Asıl büyük mücadele, toplumun şiddete karşı oluşudur.
Şiddet kullananları lanetlemesidir.
Bakınız Abdullah Öcalan'ın yakalanması, Ecevit'in puanlarını neredeyse yüzde 50 katladı.
Bunca Kürt kökenli yurttaşımız var.
Ama...
Apo'nun yakalanışını onlar da çoğunlukla siyaseten ödüllendiriyor.

Güncel

Bunun dışında, canlı bomba eylemleri ilk başta bir çaresizlik çığlığı sanılarak ilgi çekiyorsa da, zaman içinde etkinliğini yitiriyor.
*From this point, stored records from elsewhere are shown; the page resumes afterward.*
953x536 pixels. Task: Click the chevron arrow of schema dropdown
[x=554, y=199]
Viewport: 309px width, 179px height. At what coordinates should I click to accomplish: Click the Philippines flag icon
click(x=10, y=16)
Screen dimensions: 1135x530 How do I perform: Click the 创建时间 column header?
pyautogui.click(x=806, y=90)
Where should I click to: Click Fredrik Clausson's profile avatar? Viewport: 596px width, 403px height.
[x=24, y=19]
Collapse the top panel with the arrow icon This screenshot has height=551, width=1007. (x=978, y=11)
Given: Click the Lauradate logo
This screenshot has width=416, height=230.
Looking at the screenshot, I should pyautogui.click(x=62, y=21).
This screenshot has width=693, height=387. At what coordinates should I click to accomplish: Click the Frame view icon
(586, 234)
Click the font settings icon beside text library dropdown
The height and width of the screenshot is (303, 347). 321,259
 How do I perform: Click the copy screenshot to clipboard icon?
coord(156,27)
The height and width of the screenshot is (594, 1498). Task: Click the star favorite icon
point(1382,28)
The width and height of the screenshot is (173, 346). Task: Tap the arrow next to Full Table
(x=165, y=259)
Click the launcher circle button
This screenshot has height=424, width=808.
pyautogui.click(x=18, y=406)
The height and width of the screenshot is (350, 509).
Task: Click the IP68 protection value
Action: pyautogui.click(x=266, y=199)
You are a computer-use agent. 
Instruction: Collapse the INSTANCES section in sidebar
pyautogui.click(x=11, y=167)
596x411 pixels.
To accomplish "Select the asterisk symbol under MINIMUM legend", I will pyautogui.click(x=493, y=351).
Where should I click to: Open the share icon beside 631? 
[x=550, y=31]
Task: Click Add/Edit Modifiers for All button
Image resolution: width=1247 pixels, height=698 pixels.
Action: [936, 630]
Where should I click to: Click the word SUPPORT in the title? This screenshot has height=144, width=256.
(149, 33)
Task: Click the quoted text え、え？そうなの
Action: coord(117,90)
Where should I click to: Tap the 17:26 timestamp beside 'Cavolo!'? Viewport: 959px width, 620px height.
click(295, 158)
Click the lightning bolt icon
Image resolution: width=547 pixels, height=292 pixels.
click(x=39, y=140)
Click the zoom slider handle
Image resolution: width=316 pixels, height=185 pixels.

Güvenlik güçlerinin elindeki hassas günler takvimine göre, örneğin; 8 Mart Dünya Kadınlar Günü, 12 Mart Gazi olaylarının yıldönümü, 21 Mart Nevruz Bayramı, 1 Mayıs gibi tarihler için özel önlemler alınıyor.
Hassas noktalar tutuluyor.
İstihbarat etkinlikleri yoğunlaştırılıyor.
Fakat...
Bunlar hep güncel ve gerekli önlemler.
Asıl olan genel çizgiyi yakalayabilmek.
Çankırı'da hayatını kaybedenlere rahmet, ulusumuza ve yakınlarına başsağlığı, yaralılara acil şifa diliyoruz.